╔══

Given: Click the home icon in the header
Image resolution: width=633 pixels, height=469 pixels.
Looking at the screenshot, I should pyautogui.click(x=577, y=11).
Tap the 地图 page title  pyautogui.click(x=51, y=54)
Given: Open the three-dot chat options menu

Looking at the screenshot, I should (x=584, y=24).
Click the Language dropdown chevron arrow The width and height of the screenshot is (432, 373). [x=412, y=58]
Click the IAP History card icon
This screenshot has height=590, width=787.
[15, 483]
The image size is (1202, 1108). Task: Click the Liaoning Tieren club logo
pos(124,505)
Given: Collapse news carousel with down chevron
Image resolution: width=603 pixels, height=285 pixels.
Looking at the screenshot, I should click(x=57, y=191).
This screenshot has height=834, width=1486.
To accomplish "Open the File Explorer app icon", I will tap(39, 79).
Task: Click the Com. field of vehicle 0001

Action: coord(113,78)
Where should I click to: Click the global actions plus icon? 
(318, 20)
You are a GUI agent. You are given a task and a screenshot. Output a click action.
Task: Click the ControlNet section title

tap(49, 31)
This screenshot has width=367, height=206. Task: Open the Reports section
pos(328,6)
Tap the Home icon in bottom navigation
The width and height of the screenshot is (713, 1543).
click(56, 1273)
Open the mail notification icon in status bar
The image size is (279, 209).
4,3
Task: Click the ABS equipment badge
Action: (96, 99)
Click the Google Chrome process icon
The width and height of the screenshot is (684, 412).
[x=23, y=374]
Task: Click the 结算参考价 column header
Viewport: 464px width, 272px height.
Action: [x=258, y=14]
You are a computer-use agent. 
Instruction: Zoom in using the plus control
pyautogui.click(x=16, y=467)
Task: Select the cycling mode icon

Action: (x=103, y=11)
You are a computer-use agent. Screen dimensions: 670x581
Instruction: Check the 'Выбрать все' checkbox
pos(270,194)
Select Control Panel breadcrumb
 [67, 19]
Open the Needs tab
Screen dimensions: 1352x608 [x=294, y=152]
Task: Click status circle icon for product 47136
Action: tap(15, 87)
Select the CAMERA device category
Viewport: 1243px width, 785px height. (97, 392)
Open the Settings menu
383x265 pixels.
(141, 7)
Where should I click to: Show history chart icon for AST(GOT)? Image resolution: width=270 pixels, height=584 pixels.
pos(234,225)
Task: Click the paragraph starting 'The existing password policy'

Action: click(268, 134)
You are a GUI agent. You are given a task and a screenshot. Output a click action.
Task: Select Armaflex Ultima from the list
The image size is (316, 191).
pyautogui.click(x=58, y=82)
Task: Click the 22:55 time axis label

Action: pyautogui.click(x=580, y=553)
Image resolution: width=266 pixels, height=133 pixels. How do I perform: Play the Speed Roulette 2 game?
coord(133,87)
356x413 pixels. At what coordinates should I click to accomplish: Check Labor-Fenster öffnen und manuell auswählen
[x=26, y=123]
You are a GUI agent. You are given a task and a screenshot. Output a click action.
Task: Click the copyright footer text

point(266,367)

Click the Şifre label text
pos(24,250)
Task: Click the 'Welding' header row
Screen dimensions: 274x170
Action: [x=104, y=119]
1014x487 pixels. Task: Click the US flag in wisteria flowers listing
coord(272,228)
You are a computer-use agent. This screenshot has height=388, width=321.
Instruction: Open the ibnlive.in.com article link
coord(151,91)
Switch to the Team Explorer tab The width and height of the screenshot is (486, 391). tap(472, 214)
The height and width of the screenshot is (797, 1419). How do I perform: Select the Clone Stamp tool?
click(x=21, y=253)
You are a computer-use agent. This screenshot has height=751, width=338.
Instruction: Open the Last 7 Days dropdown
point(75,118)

╚══

** YOUR OBJECTIVE **
Give an exact copy of all the data shown above.

** RESPONSE BELOW **
Given: Click the home icon in the header
Image resolution: width=633 pixels, height=469 pixels.
Looking at the screenshot, I should pyautogui.click(x=577, y=11).
Tap the 地图 page title  pyautogui.click(x=51, y=54)
Given: Open the three-dot chat options menu

Looking at the screenshot, I should (x=584, y=24).
Click the Language dropdown chevron arrow The width and height of the screenshot is (432, 373). [x=412, y=58]
Click the IAP History card icon
This screenshot has height=590, width=787.
[15, 483]
The image size is (1202, 1108). Task: Click the Liaoning Tieren club logo
pos(124,505)
Given: Collapse news carousel with down chevron
Image resolution: width=603 pixels, height=285 pixels.
Looking at the screenshot, I should click(x=57, y=191).
This screenshot has height=834, width=1486.
To accomplish "Open the File Explorer app icon", I will tap(39, 79).
Task: Click the Com. field of vehicle 0001

Action: coord(113,78)
Where should I click to: Click the global actions plus icon? 
(318, 20)
You are a GUI agent. You are given a task and a screenshot. Output a click action.
Task: Click the ControlNet section title

tap(49, 31)
This screenshot has width=367, height=206. Task: Open the Reports section
pos(328,6)
Tap the Home icon in bottom navigation
The width and height of the screenshot is (713, 1543).
click(56, 1273)
Open the mail notification icon in status bar
The image size is (279, 209).
4,3
Task: Click the ABS equipment badge
Action: (96, 99)
Click the Google Chrome process icon
The width and height of the screenshot is (684, 412).
[x=23, y=374]
Task: Click the 结算参考价 column header
Viewport: 464px width, 272px height.
Action: [x=258, y=14]
You are a computer-use agent. 
Instruction: Zoom in using the plus control
pyautogui.click(x=16, y=467)
Task: Select the cycling mode icon

Action: (x=103, y=11)
You are a computer-use agent. Screen dimensions: 670x581
Instruction: Check the 'Выбрать все' checkbox
pos(270,194)
Select Control Panel breadcrumb
 [67, 19]
Open the Needs tab
Screen dimensions: 1352x608 [x=294, y=152]
Task: Click status circle icon for product 47136
Action: tap(15, 87)
Select the CAMERA device category
Viewport: 1243px width, 785px height. (97, 392)
Open the Settings menu
383x265 pixels.
(141, 7)
Where should I click to: Show history chart icon for AST(GOT)? Image resolution: width=270 pixels, height=584 pixels.
pos(234,225)
Task: Click the paragraph starting 'The existing password policy'

Action: click(268, 134)
You are a GUI agent. You are given a task and a screenshot. Output a click action.
Task: Select Armaflex Ultima from the list
The image size is (316, 191).
pyautogui.click(x=58, y=82)
Task: Click the 22:55 time axis label

Action: pyautogui.click(x=580, y=553)
Image resolution: width=266 pixels, height=133 pixels. How do I perform: Play the Speed Roulette 2 game?
coord(133,87)
356x413 pixels. At what coordinates should I click to accomplish: Check Labor-Fenster öffnen und manuell auswählen
[x=26, y=123]
You are a GUI agent. You are given a task and a screenshot. Output a click action.
Task: Click the copyright footer text

point(266,367)

Click the Şifre label text
pos(24,250)
Task: Click the 'Welding' header row
Screen dimensions: 274x170
Action: [x=104, y=119]
1014x487 pixels. Task: Click the US flag in wisteria flowers listing
coord(272,228)
You are a computer-use agent. This screenshot has height=388, width=321.
Instruction: Open the ibnlive.in.com article link
coord(151,91)
Switch to the Team Explorer tab The width and height of the screenshot is (486, 391). tap(472, 214)
The height and width of the screenshot is (797, 1419). How do I perform: Select the Clone Stamp tool?
click(x=21, y=253)
You are a computer-use agent. This screenshot has height=751, width=338.
Instruction: Open the Last 7 Days dropdown
point(75,118)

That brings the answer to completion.